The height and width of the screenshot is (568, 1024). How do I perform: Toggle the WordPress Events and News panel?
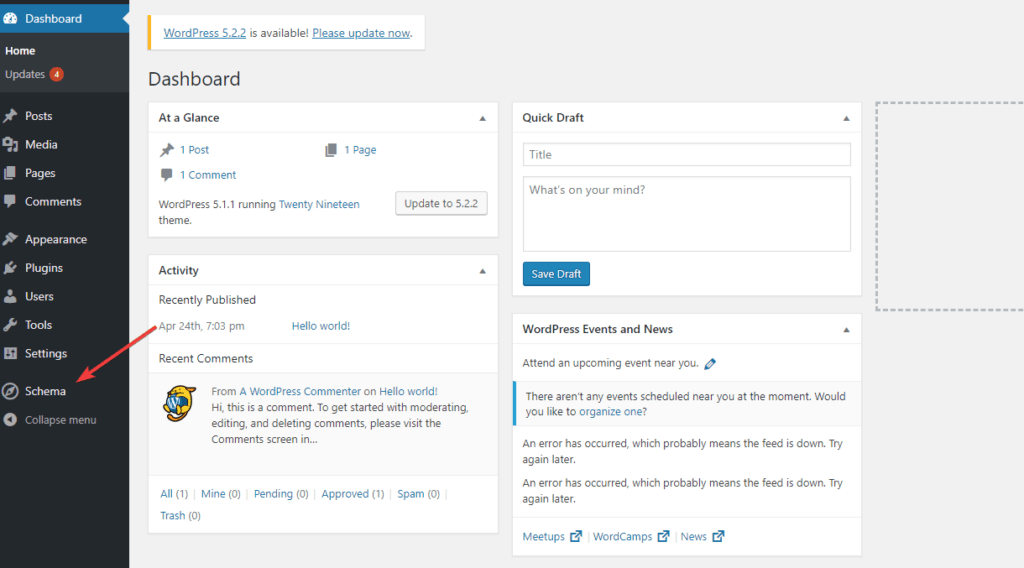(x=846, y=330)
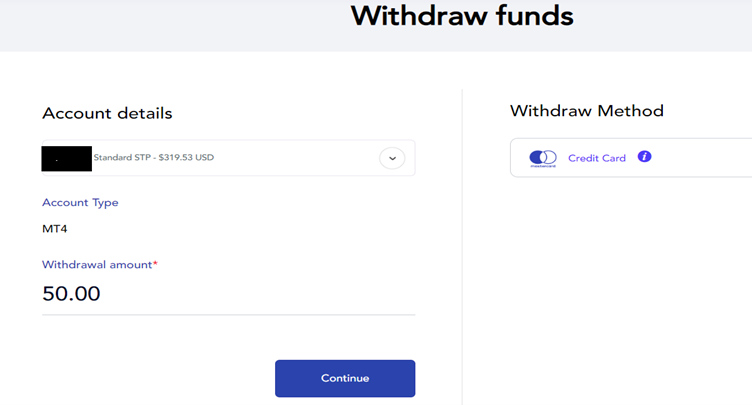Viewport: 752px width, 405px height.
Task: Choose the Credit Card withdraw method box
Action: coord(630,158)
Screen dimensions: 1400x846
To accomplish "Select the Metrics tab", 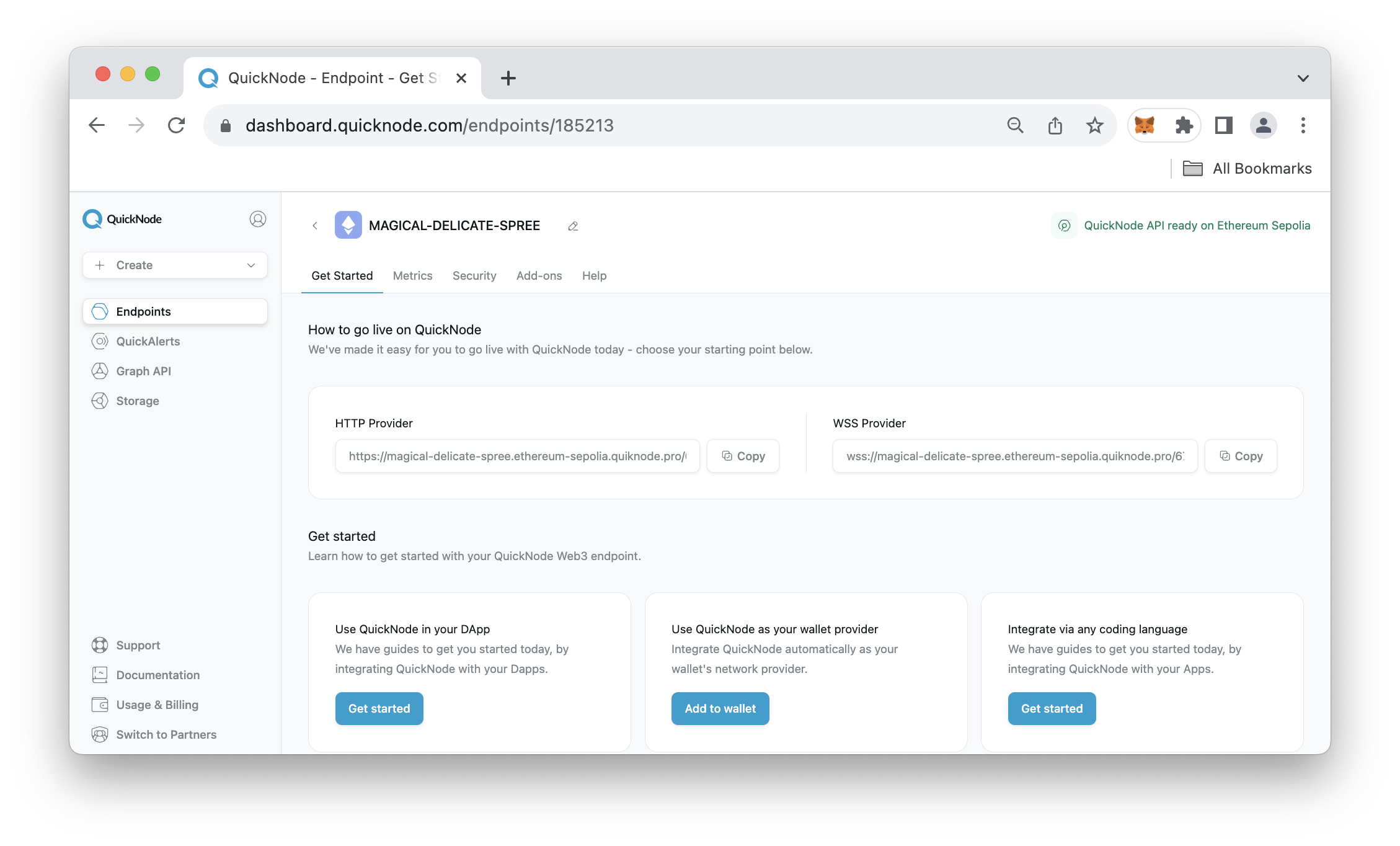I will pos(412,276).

──────

--- Stated task ---
Can you give the stretch of the listing above, from its start through the line containing "Action: coord(630,158)", as a JSON list of strings with one string per line, leaving out blank lines and the pictures?

--- Answer to the problem ---
[
  "The height and width of the screenshot is (568, 1024). How do I perform: Toggle the WordPress Events and News panel?",
  "(x=846, y=330)",
  "Viewport: 752px width, 405px height.",
  "Task: Choose the Credit Card withdraw method box",
  "Action: coord(630,158)"
]